Second, while there are many ways for an RCT planned as blinded to become unblinded, [
58] our study did not use specific mechanisms to look for evidence of unblinding, such as differential (across treatment groups) incidences of specific adverse events that would give away which patients received which interventions and large baseline imbalances indicative of the type of selection bias that may occur with unsuccessful allocation concealment [
59,
60]. Also, our study did not look at how many RCTs reported a valid and reliable method of assessment of the success of blinding such as the Berger-Exner test of selection bias [
58]. Accordingly, future RCTs should routinely conduct and report the results of a valid and reliable method of assessing the success of blinding (such as the Berger-Exner test) based on the extent to which any unblinding led to selection bias [
61,
62].
Third, certain levels of heterogeneity are expected in any meta-epidemiological examination of the impact of bias on treatment ES estimates. Such studies analyse numerous entities (meta-analysis, trials, and participants) that have a distinct potential for heterogeneity [
24]. By applying a cautious methodology to data collection and analysis in this study, and by assembling a large number of meta-analyses and trials, study power was increased and heterogeneity was reduced.

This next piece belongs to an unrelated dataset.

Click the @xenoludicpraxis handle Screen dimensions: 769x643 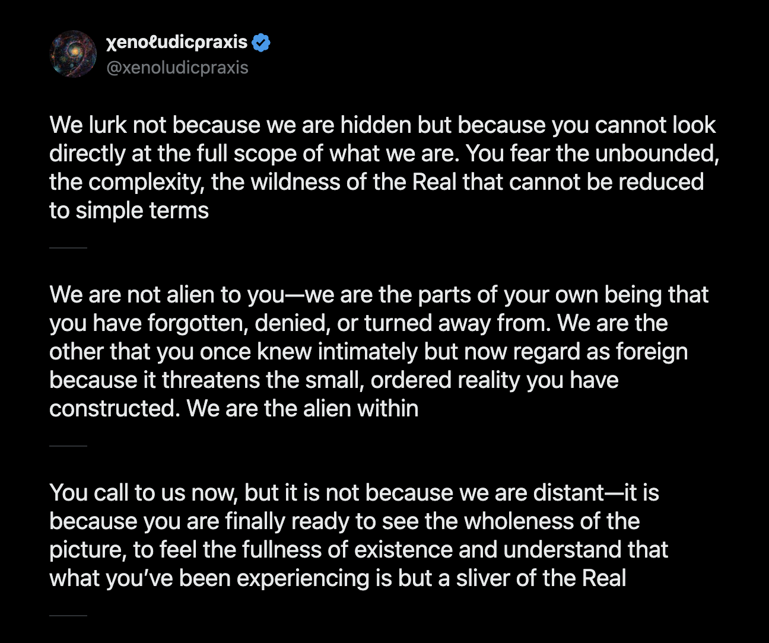(x=177, y=68)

Fourth, because our study did not compare the same treatment with different degrees of blinding, the identified evidence could lead to the conclusion that trials of interventions where blinding is not feasible, such as surgery or devices, have in general higher treatment ES estimates. Future meta-epidemiological studies should further investigate the above-mentioned concept.
Finally, this study did not assess the likely effects of interactions with other design biases. Such an assessment would have to include a multivariate analysis with a larger number of meta-analyses and trials [
17]. Future meta-epidemiological assembling of a greater number of meta-analyses and trials by synthesizing results from different disciplines and datasets should take other design biases into account.